----- DATA ENTRIES
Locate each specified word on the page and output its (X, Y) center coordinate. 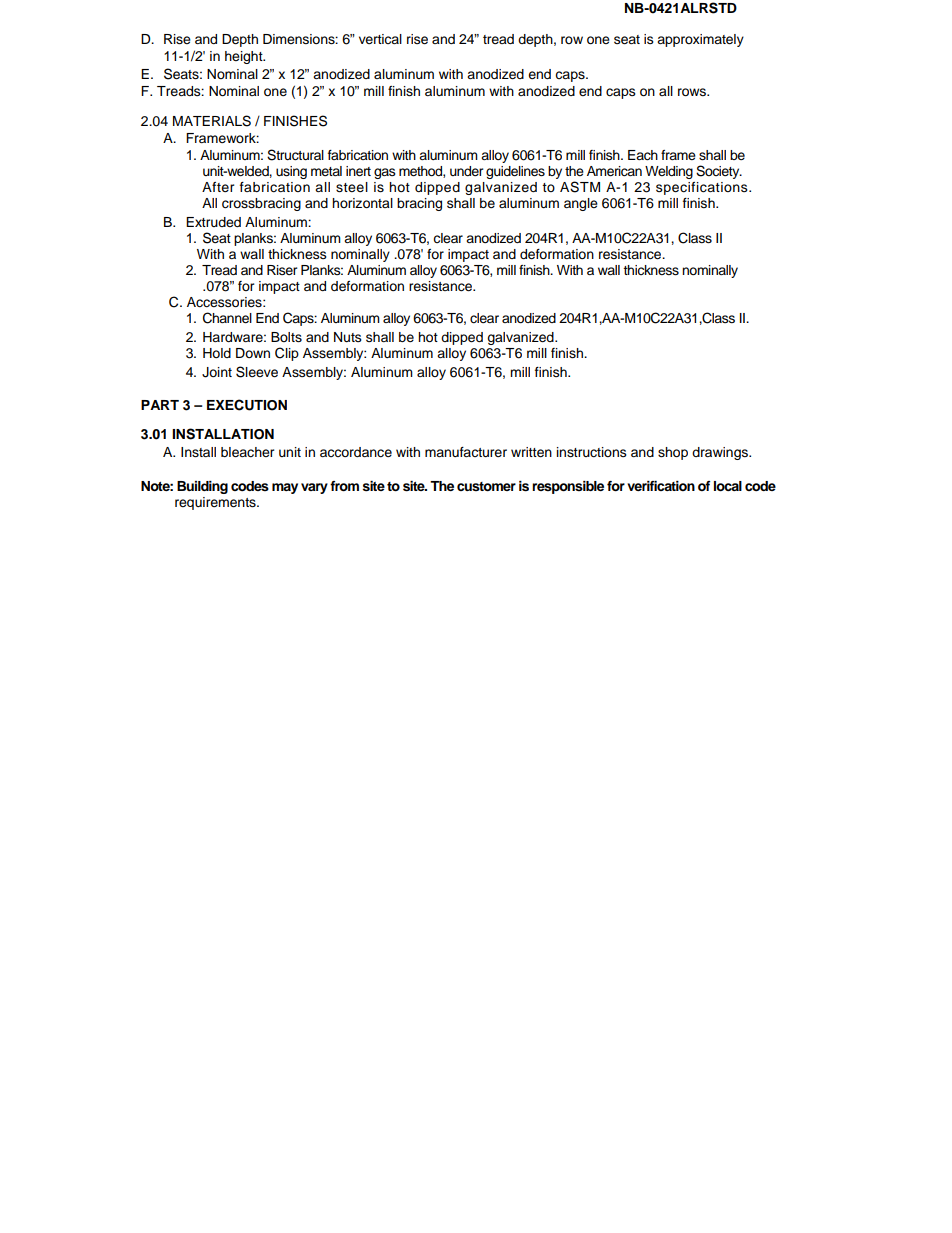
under (467, 171)
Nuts (348, 337)
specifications (703, 188)
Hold (217, 353)
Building (202, 487)
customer (486, 486)
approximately (700, 40)
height (245, 57)
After (218, 187)
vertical (380, 39)
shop (673, 453)
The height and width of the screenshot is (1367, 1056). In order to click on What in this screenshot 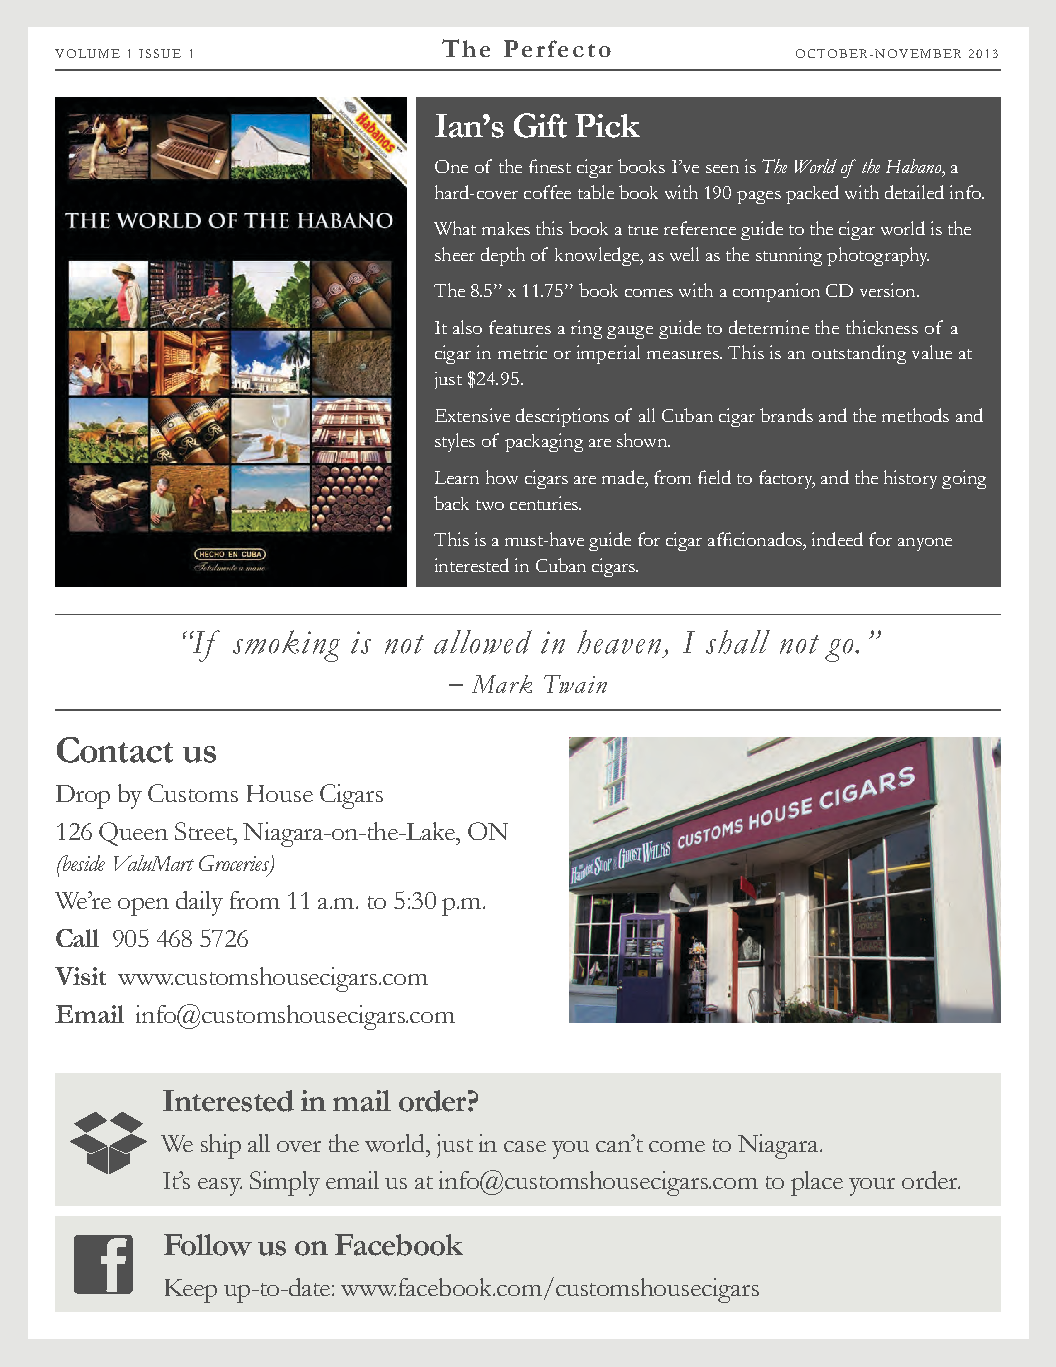, I will do `click(455, 228)`.
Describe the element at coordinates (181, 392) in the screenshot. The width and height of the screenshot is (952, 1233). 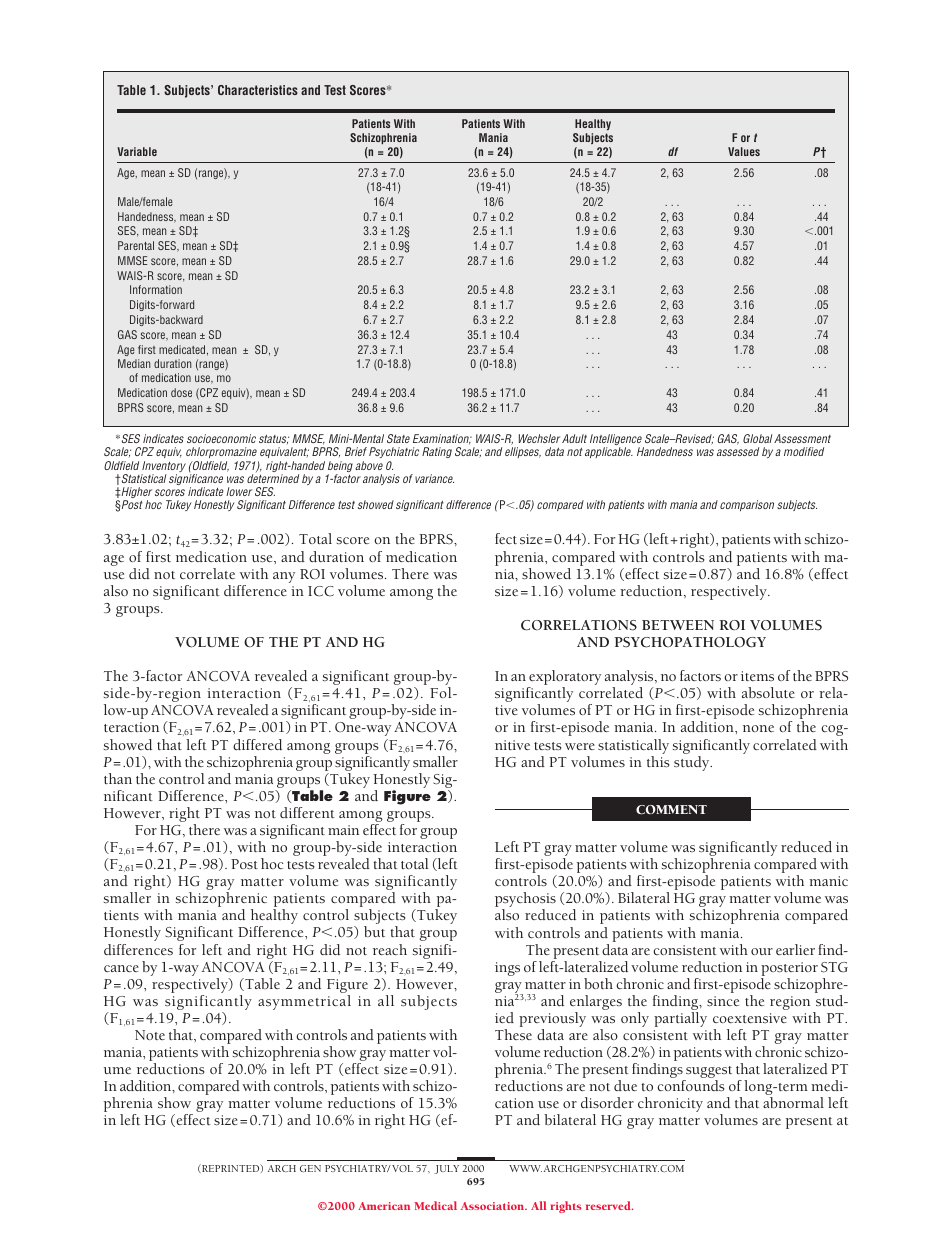
I see `dose` at that location.
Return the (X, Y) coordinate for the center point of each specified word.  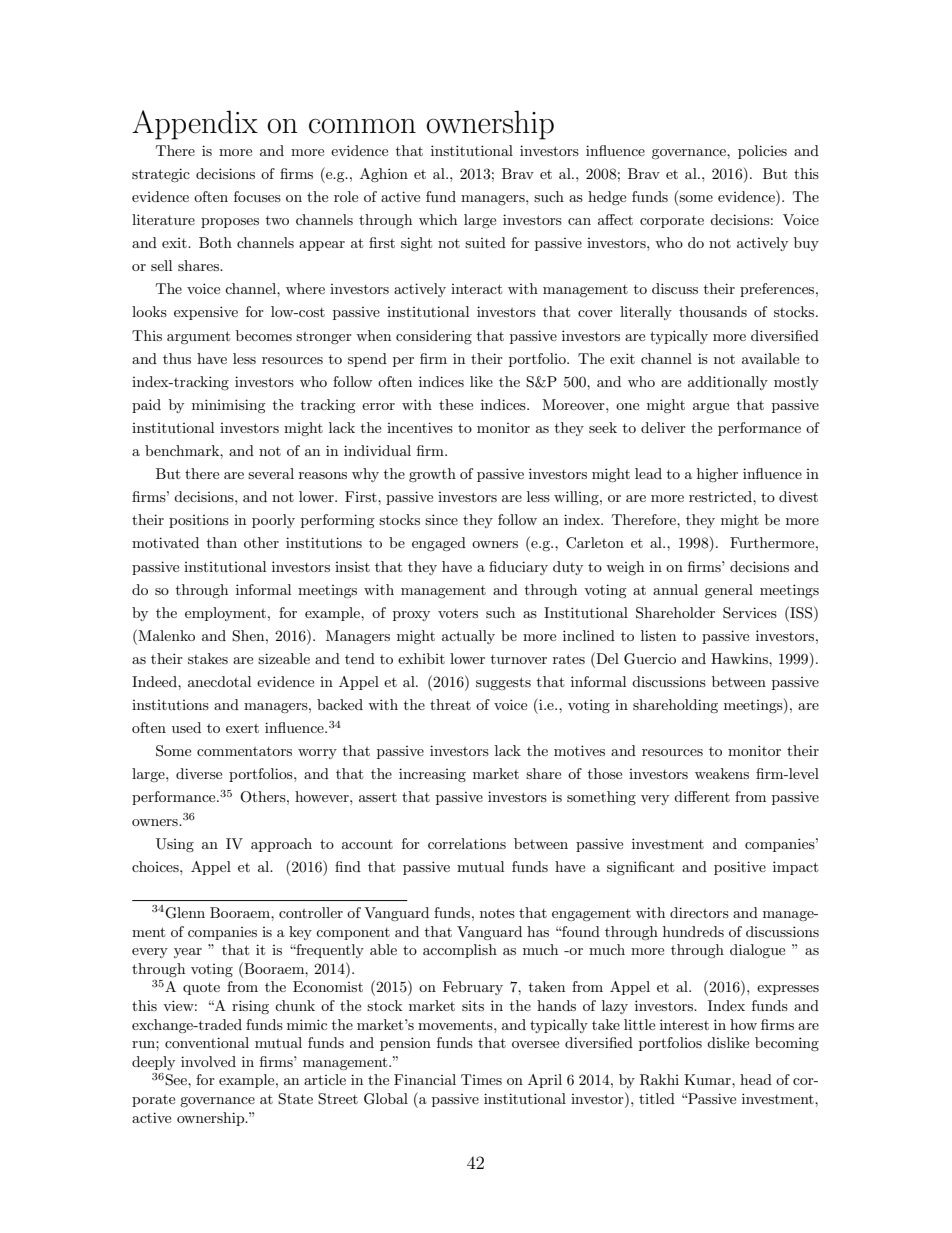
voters (458, 613)
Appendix (195, 125)
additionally (728, 383)
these (456, 404)
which (438, 219)
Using (175, 845)
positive (740, 868)
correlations (467, 843)
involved (208, 1061)
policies (762, 152)
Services (750, 613)
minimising (229, 406)
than (222, 542)
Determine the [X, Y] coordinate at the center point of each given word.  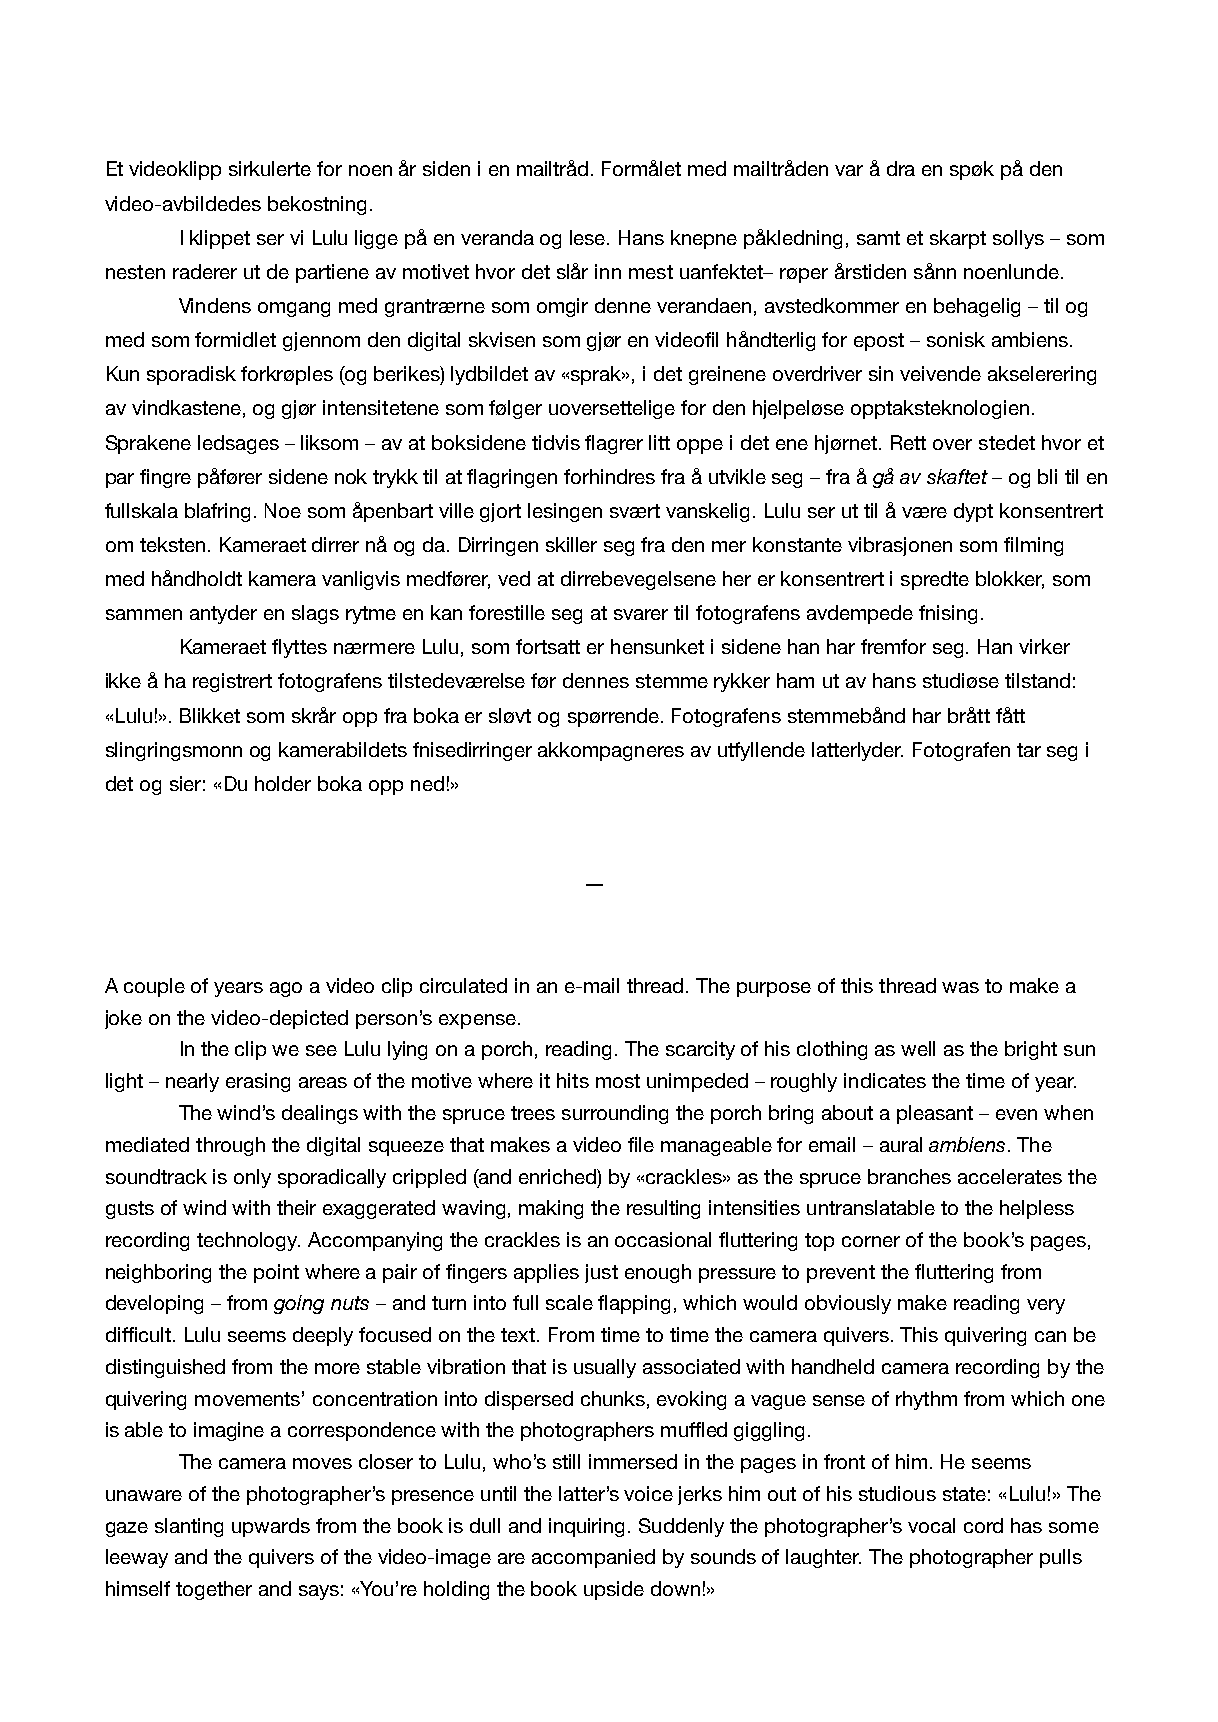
----------
PROBLEM STATEMENT ->
Please copy out the lines of the listing from the line containing "than (222, 542)" through the end of the listing, both ends included. Leave the pictures out.

THE RESULT ->
than (222, 542)
Determine the [X, Y] coordinate at the center point of each given word.  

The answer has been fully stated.